# AIM OF THE EXERCISE:
Without the pictures, set down every record below exactly as it reads.

# PROVIDED RECORDS:
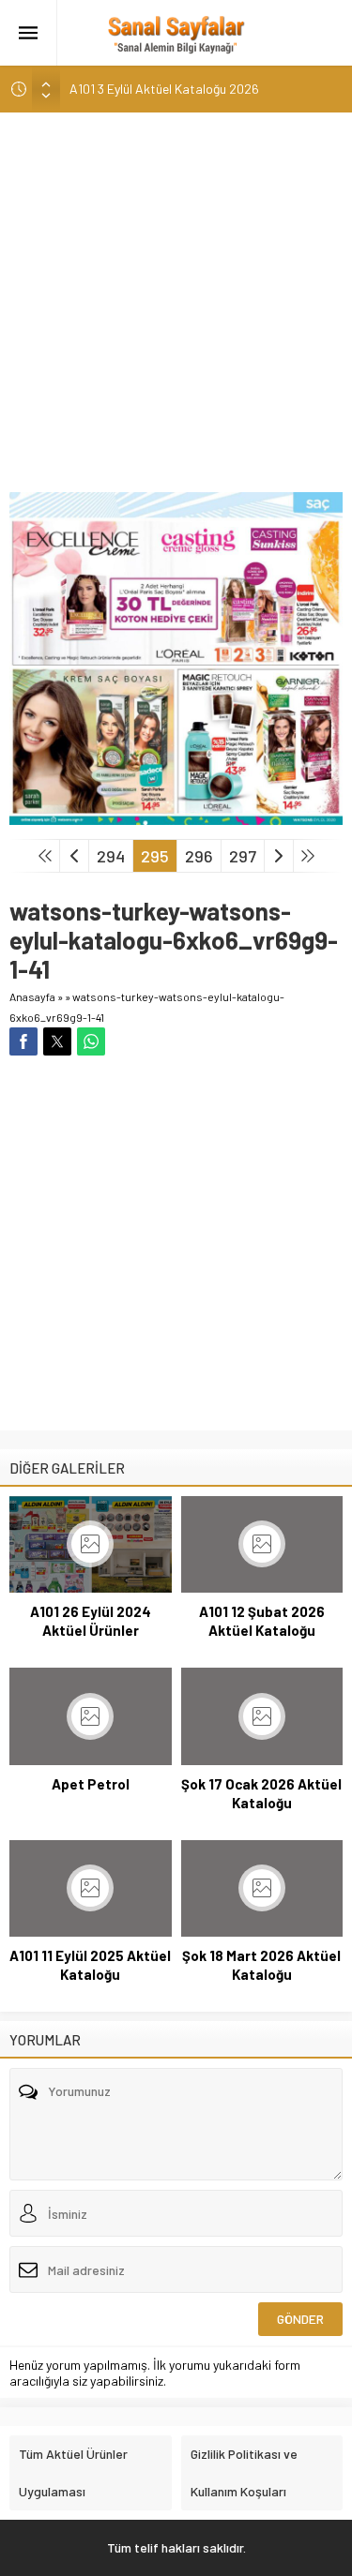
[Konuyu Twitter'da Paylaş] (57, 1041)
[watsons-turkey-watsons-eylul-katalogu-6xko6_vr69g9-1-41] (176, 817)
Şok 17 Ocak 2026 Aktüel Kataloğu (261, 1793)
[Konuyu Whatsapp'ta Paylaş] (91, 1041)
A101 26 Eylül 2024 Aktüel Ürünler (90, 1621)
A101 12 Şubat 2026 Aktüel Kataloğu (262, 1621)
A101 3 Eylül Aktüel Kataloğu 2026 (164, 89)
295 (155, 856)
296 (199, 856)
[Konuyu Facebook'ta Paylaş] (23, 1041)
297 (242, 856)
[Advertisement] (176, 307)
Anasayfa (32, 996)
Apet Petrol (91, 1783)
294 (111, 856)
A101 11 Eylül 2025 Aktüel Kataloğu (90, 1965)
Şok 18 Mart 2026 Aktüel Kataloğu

# TASK OUTPUT:
[Konuyu Twitter'da Paylaş] (57, 1041)
[watsons-turkey-watsons-eylul-katalogu-6xko6_vr69g9-1-41] (176, 817)
Şok 17 Ocak 2026 Aktüel Kataloğu (261, 1793)
[Konuyu Whatsapp'ta Paylaş] (91, 1041)
A101 26 Eylül 2024 Aktüel Ürünler (90, 1621)
A101 12 Şubat 2026 Aktüel Kataloğu (262, 1621)
A101 3 Eylül Aktüel Kataloğu 2026 (164, 89)
295 (155, 856)
296 (199, 856)
[Konuyu Facebook'ta Paylaş] (23, 1041)
297 (242, 856)
[Advertisement] (176, 307)
Anasayfa (32, 996)
Apet Petrol (91, 1783)
294 (111, 856)
A101 11 Eylül 2025 Aktüel Kataloğu (90, 1965)
Şok 18 Mart 2026 Aktüel Kataloğu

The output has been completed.